(Source passage):
--- BEGIN ---

If you’re interested in going to Mars yourself, NASA plans on sending human types up there in 2021. So, you know, just enough time for you to brush up on your astronomy and geology and physics and engineering.

The Mars-bound space laboratory is loaded with technology, from software to robotics, to make that mission possible. Three antennae and a Mars-orbiting spacecraft will ensure reliable telecommunications with Earthlings, and the landing itself involves five different technologies, from the simple-ish parachute to image-guided powered descent.

The MSL will also use specially designed software for navigation and hazard avoidance, and the software will get daily upgrades from Earth-bound engineers.

“We are ready to go for landing on the surface of Mars, and we couldn’t be happier,” said Cal Tech’s John Grotzinger, a Mars Science Laboratory Project scientist working with NASA.

“I think this mission will be a great one. It is an important next step in NASA’s overall goal to address the issue of life in the universe.”

Here’s some more on the mission’s specific tasks:

The MSL rover … will also have a corer capable of acquiring samples from the interiors of rocks, and a scoop for acquiring regolith samples. These samples will be crushed into fines for delivery to onboard science-laboratory instruments capable of making new classes of measurements for Mars, including the determination of mineralogy, isotopic abundance, and the presence of organic compounds.

The rover will also host instruments for observing weather, determining the presence of subsurface water, and measuring the flux of radiation from space impinging on the surface. Information from these measurements have both science value and use for planning future human exploration of Mars.

The Mars Science Laboratory mission began with a takeoff on November 26, 2011 from Cape Canaveral, Fla. The launch vehicle was an Atlas V-541, a 191-foot-high, 1.17 million pound monster that got the lab spacecraft on its way to Mars.

--- END ---

(Source material):
--- BEGIN ---

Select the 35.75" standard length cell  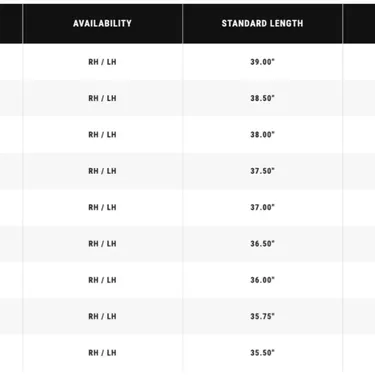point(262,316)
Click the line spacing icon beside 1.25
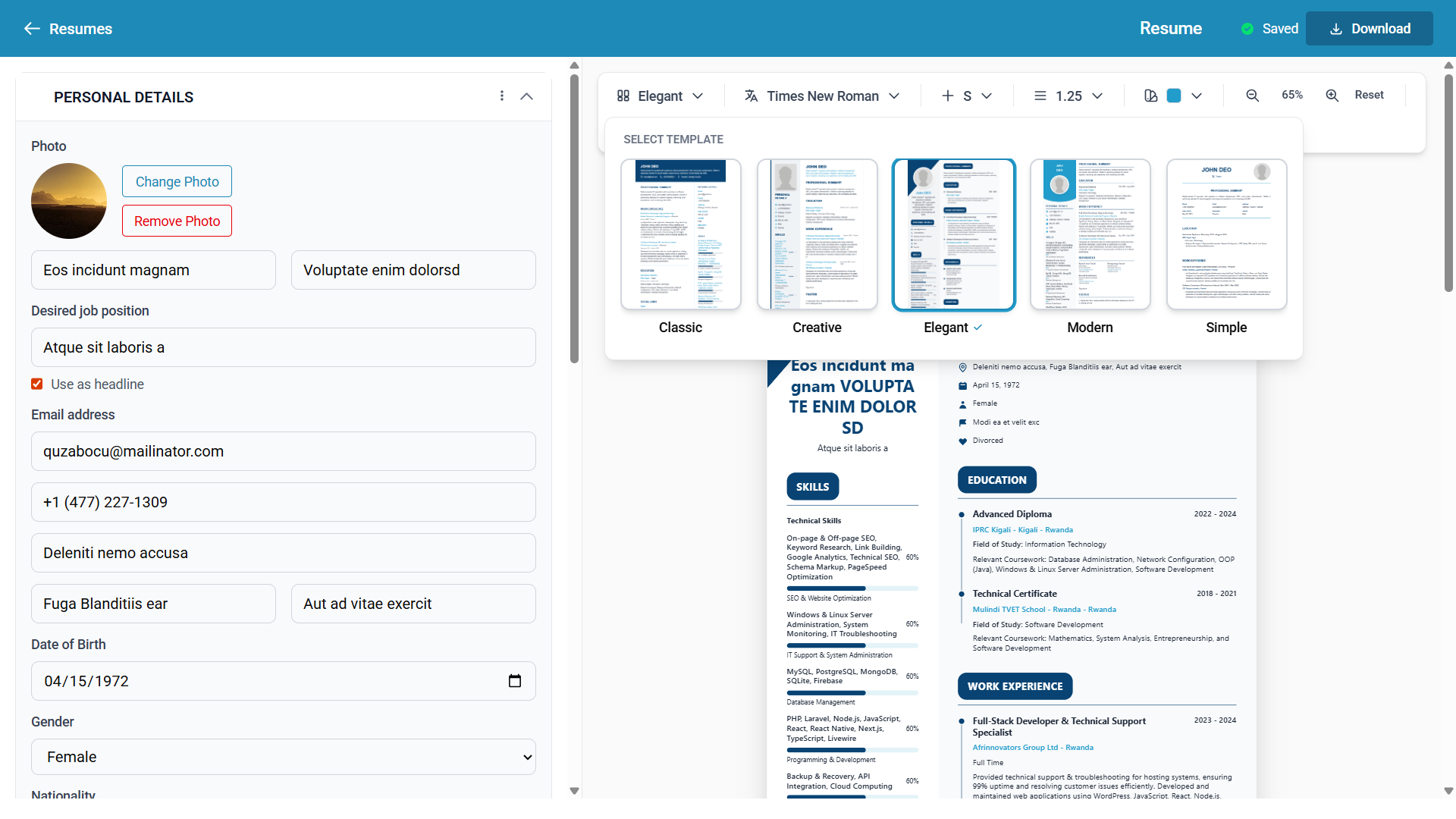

--- END ---

(Tasks to perform):
- 1) From the Mars Science Laboratory passage, set down word for word the part starting with "The rover will" and going on through "way to Mars.".
- 2) List every field of study that the Mars Science Laboratory passage suggests brushing up on before going to Mars.

(Solutions to the exercise):
- 1)
The rover will also host instruments for observing weather, determining the presence of subsurface water, and measuring the flux of radiation from space impinging on the surface. Information from these measurements have both science value and use for planning future human exploration of Mars.

The Mars Science Laboratory mission began with a takeoff on November 26, 2011 from Cape Canaveral, Fla. The launch vehicle was an Atlas V-541, a 191-foot-high, 1.17 million pound monster that got the lab spacecraft on its way to Mars.

- 2)
- astronomy
- geology
- physics
- engineering